▶ **WHAT THE TASK REQUIRES**: Every line of the material below, from the top through the line with "has width=630, height=715.", should be reproduced exactly.

--- SUPPLIED RECORDS Enclosed Below ---

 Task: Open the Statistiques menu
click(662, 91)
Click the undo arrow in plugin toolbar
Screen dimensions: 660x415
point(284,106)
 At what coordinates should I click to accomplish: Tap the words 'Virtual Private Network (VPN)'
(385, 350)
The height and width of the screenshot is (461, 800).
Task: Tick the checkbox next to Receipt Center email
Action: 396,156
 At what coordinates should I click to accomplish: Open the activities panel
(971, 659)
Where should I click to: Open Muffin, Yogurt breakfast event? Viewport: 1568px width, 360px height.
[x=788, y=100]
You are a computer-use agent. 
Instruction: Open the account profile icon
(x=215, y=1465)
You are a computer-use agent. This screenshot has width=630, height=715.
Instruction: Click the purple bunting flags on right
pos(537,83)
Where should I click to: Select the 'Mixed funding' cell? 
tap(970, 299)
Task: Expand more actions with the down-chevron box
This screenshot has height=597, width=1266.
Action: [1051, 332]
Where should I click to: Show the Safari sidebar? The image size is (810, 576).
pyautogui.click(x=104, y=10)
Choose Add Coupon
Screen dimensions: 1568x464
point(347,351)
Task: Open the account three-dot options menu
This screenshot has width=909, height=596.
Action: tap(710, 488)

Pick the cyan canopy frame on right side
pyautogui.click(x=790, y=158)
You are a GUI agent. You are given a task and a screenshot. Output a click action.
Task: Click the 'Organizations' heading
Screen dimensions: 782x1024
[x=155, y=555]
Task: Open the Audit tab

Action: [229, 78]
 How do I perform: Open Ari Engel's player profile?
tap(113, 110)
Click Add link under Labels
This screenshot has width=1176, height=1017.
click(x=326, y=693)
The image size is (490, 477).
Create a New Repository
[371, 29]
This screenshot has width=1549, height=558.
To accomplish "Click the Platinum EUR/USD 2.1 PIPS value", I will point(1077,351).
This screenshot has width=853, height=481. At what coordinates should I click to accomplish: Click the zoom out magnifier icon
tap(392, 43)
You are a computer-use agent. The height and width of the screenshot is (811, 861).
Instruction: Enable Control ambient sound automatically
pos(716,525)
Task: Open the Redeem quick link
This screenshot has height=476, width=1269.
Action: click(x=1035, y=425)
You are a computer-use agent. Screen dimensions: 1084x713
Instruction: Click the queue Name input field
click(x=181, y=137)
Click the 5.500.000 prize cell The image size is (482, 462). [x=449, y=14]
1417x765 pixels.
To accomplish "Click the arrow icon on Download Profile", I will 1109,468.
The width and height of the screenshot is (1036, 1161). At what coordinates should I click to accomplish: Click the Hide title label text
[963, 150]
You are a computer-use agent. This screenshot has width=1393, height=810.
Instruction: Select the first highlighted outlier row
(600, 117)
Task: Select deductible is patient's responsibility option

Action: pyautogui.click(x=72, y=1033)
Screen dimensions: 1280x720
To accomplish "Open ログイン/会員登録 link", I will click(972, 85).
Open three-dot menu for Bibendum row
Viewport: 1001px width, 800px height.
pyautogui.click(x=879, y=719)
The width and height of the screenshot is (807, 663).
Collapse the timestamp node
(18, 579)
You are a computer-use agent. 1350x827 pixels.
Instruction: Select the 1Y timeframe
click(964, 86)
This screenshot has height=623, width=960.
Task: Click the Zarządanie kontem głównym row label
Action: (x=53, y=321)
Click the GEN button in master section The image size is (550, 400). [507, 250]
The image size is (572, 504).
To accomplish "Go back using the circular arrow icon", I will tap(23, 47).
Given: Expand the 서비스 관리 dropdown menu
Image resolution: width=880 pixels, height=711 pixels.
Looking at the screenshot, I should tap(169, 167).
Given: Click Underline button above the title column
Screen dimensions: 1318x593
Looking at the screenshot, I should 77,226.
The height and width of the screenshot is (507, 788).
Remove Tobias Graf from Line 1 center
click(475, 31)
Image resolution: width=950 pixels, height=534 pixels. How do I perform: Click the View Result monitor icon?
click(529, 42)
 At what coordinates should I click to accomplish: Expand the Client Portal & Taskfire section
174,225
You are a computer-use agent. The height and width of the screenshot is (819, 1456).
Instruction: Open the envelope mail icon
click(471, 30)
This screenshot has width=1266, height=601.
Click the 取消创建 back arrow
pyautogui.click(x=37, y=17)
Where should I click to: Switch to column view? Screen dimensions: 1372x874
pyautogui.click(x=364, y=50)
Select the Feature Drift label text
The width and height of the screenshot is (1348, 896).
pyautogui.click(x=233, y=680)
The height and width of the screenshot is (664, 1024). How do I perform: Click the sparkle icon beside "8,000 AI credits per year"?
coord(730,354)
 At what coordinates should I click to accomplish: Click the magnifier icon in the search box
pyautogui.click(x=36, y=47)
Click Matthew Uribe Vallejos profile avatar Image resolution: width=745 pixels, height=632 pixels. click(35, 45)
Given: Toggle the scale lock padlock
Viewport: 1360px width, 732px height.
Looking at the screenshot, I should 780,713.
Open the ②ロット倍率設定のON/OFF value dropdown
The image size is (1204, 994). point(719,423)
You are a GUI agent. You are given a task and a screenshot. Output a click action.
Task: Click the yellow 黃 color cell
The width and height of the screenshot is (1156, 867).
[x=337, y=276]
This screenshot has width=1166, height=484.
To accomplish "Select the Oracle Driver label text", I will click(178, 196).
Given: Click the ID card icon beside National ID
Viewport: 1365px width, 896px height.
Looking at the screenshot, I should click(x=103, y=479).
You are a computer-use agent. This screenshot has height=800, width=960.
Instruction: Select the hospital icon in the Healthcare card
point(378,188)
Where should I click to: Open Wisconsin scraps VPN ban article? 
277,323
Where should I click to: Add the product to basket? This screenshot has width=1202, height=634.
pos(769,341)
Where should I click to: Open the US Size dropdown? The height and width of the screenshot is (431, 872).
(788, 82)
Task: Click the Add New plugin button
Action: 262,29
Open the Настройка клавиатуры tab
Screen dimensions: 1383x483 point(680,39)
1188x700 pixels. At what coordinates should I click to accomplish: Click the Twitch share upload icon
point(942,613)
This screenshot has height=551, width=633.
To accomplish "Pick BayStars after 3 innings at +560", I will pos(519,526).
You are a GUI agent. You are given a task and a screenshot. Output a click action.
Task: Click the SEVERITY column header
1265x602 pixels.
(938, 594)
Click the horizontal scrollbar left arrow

--- End of Enclosed SUPPLIED RECORDS ---

▶ **TASK OUTPUT**:
 Task: Open the Statistiques menu
click(662, 91)
Click the undo arrow in plugin toolbar
Screen dimensions: 660x415
point(284,106)
 At what coordinates should I click to accomplish: Tap the words 'Virtual Private Network (VPN)'
(385, 350)
The height and width of the screenshot is (461, 800).
Task: Tick the checkbox next to Receipt Center email
Action: 396,156
 At what coordinates should I click to accomplish: Open the activities panel
(971, 659)
Where should I click to: Open Muffin, Yogurt breakfast event? Viewport: 1568px width, 360px height.
[x=788, y=100]
You are a computer-use agent. 
Instruction: Open the account profile icon
(x=215, y=1465)
You are a computer-use agent. This screenshot has width=630, height=715.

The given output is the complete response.